▼

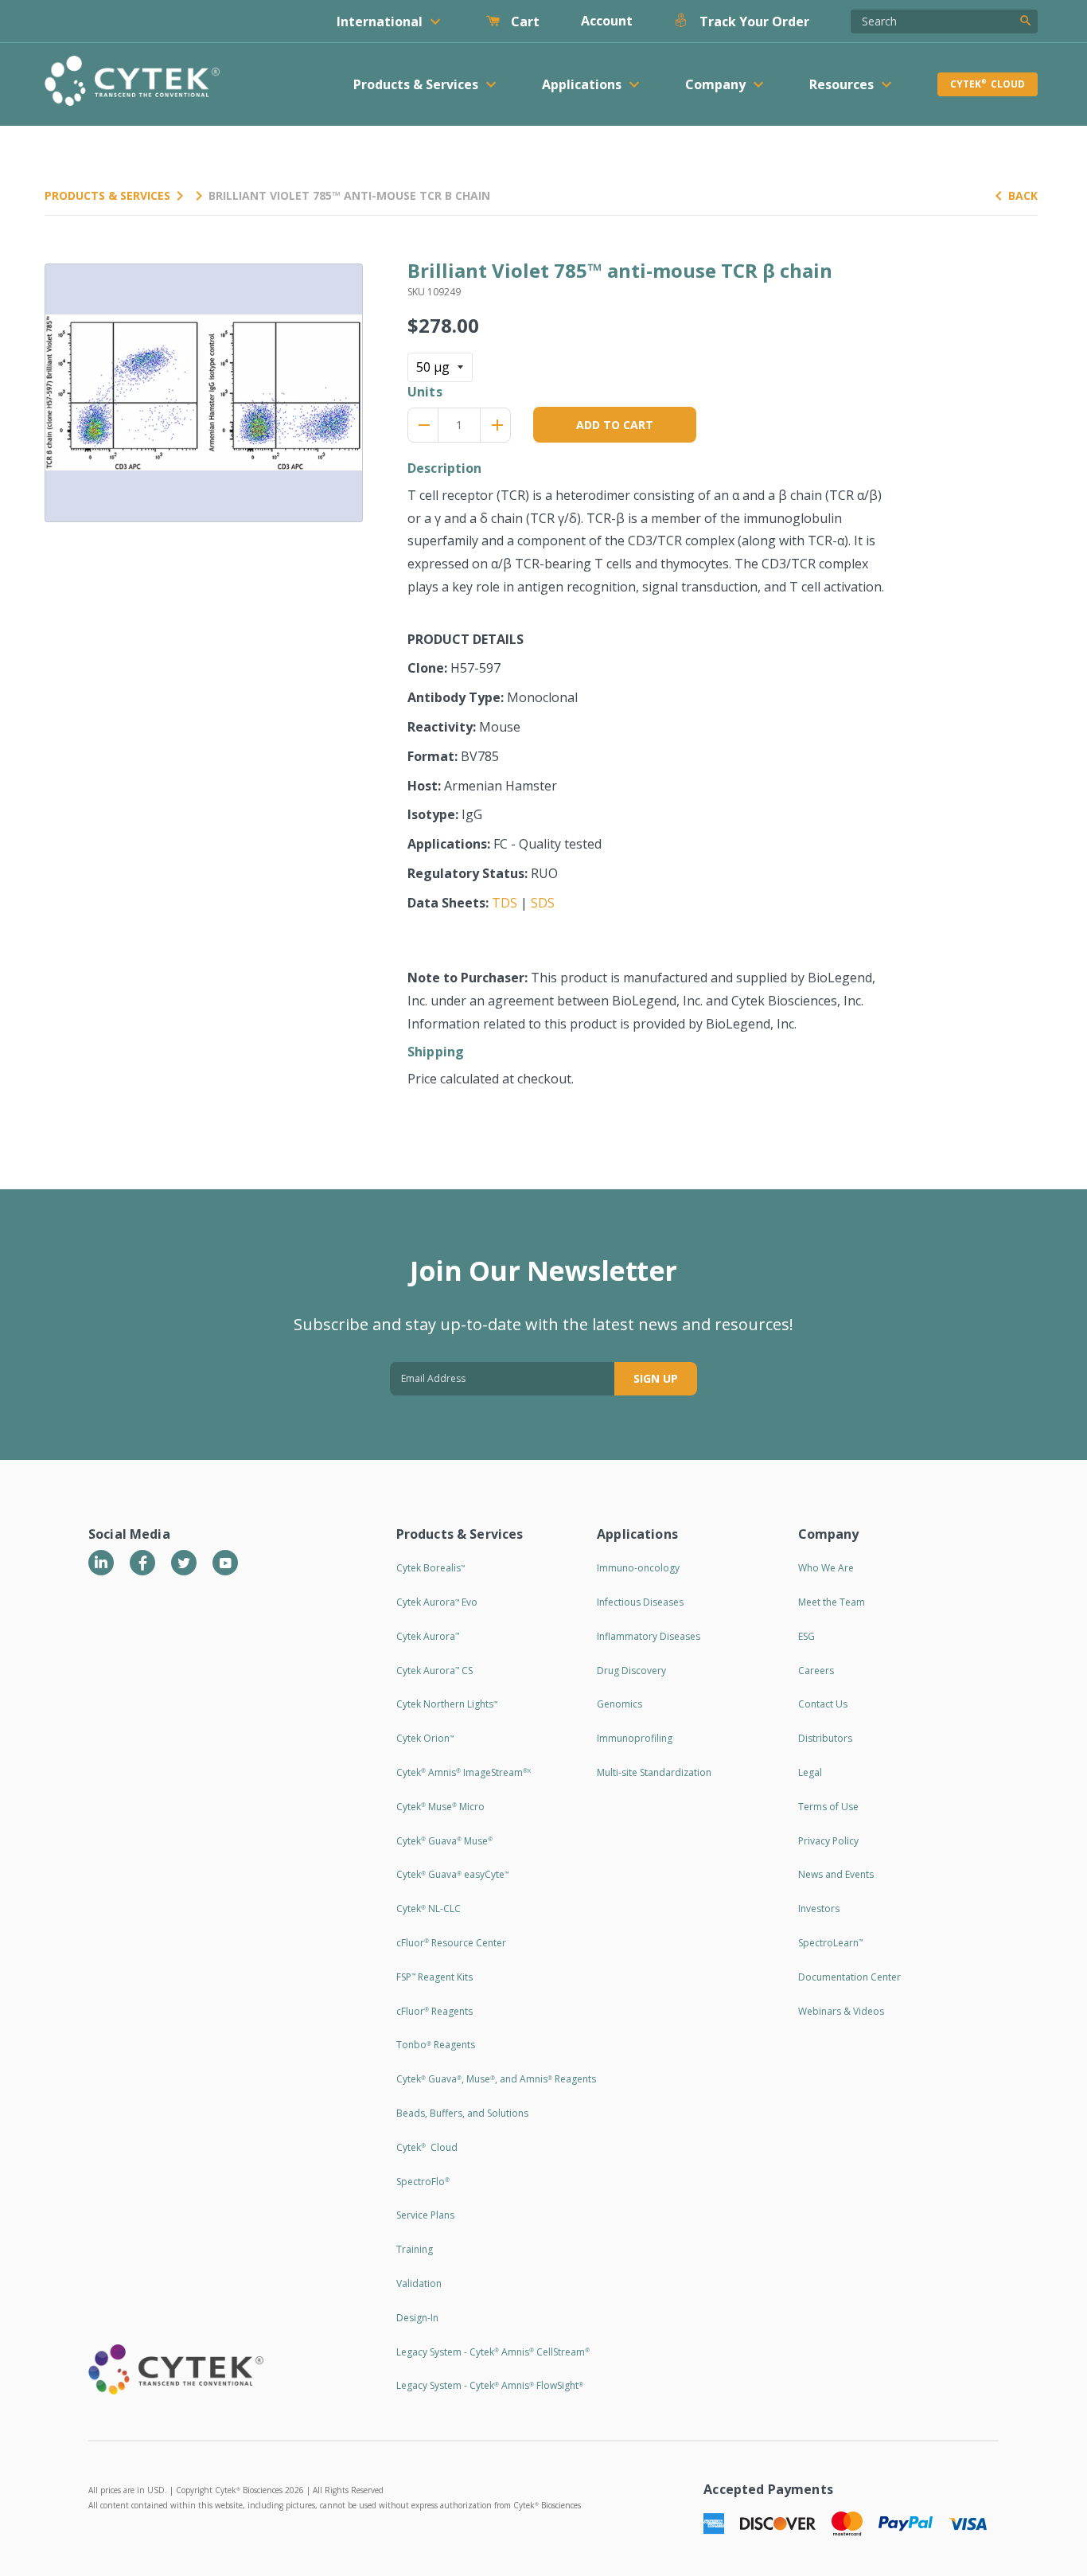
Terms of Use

▲
▼

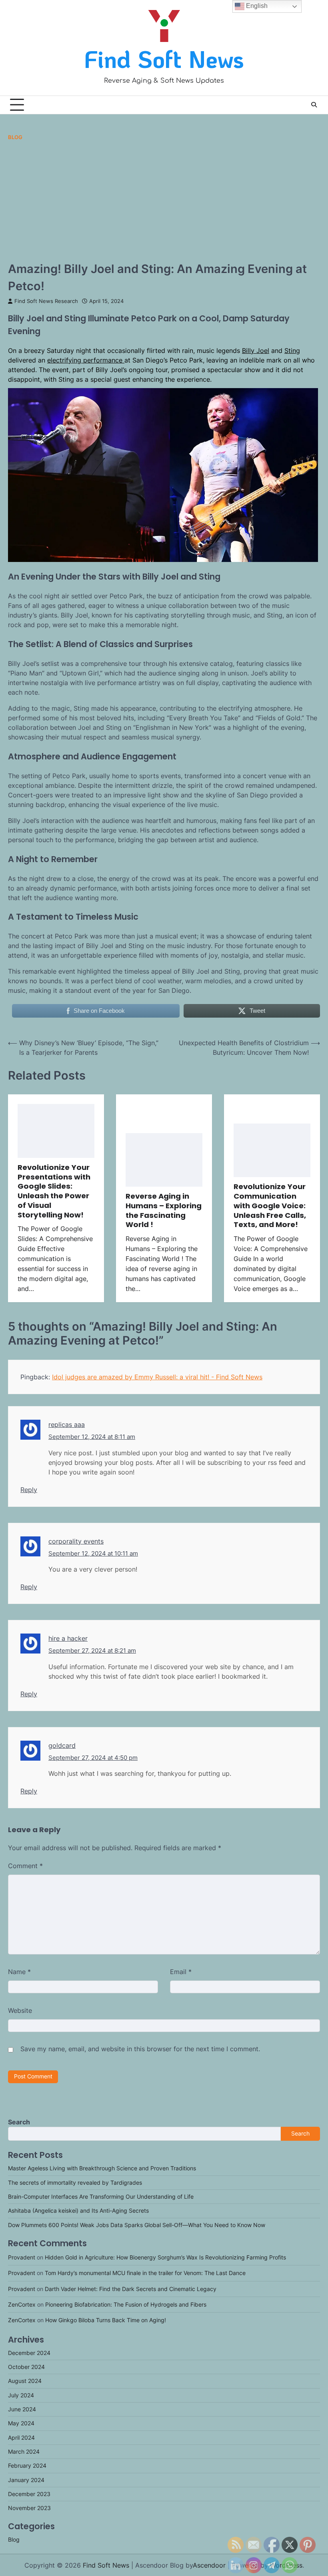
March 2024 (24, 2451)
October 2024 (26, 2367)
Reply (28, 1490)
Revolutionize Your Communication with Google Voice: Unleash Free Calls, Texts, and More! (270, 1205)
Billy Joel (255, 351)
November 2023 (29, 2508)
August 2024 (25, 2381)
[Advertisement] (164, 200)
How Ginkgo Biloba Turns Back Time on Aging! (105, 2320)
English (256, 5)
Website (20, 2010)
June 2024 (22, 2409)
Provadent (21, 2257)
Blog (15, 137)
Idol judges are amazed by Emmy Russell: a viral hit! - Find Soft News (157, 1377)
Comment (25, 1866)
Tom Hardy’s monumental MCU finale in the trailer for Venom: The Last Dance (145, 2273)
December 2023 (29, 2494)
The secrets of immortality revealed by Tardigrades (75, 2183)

▲
▼

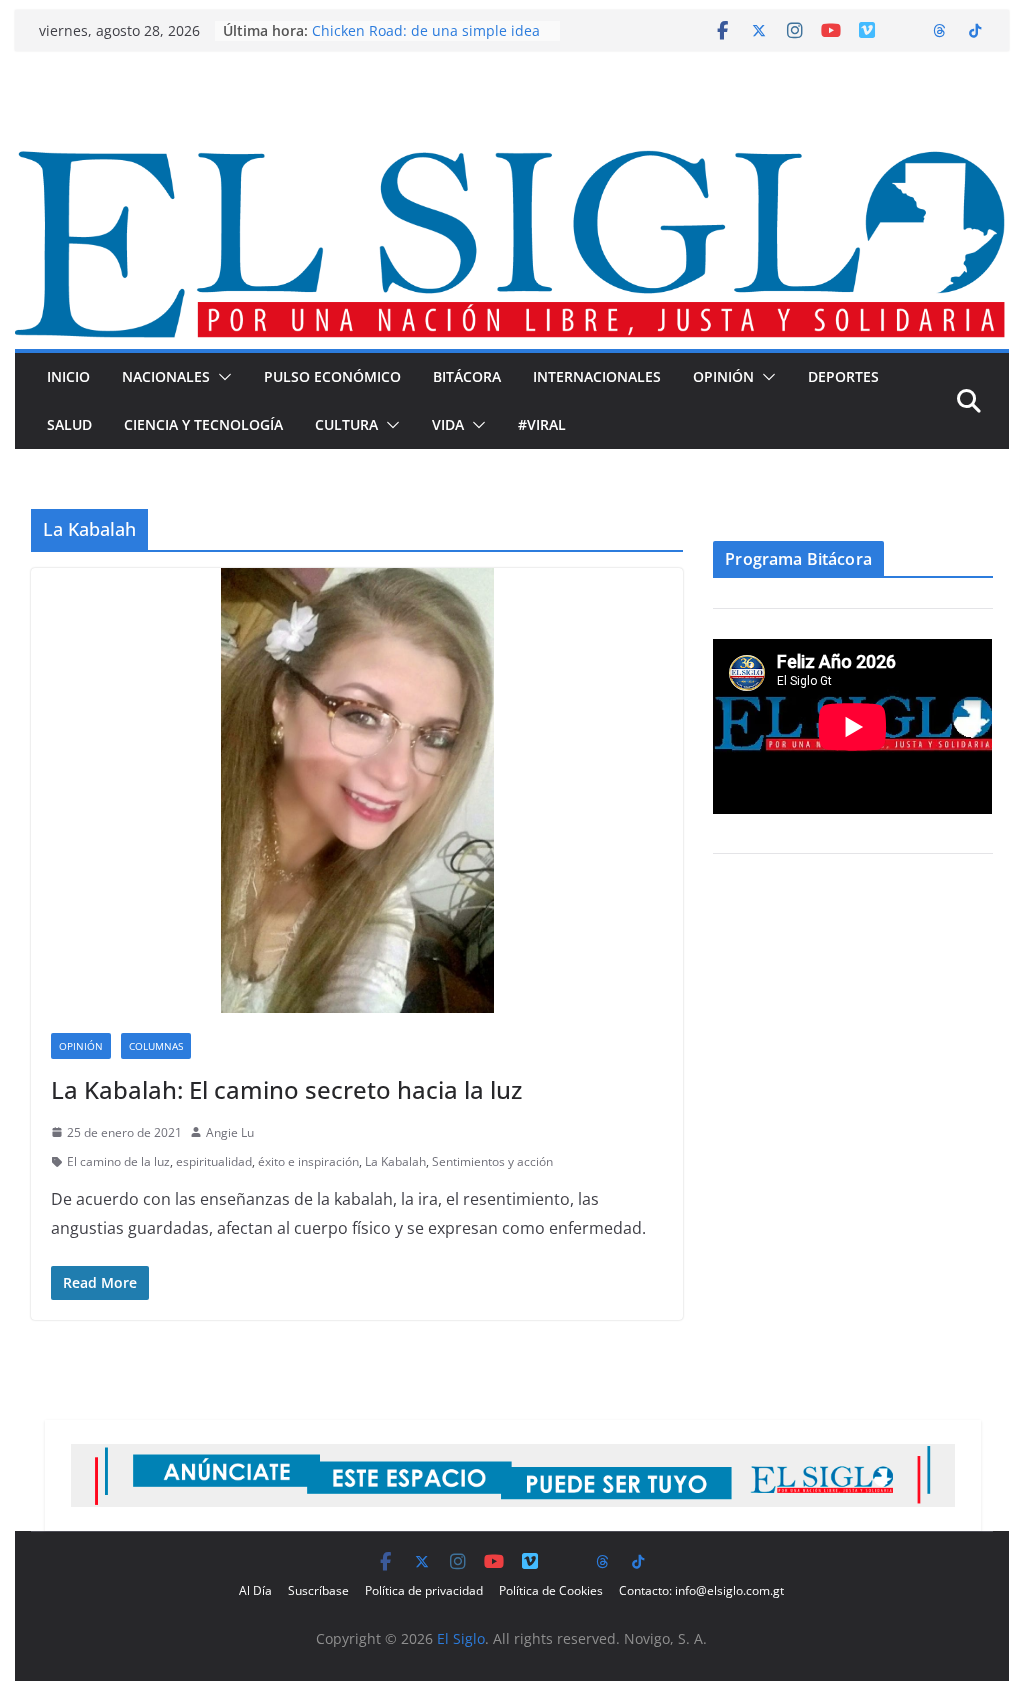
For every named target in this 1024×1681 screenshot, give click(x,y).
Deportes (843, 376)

▲

The exact lines of the material above starting at the one that contains "Blog (15, 137)" and ending at the one that contains "The secrets of" are what to retype; leave out everything else.

Blog (15, 137)
Idol judges are amazed by Emmy Russell: a viral hit! - Find Soft News (157, 1377)
Comment (25, 1866)
Tom Hardy’s monumental MCU finale in the trailer for Venom: The Last Dance (145, 2273)
December 2023 (29, 2494)
The secrets of immortality revealed by Tardigrades (75, 2183)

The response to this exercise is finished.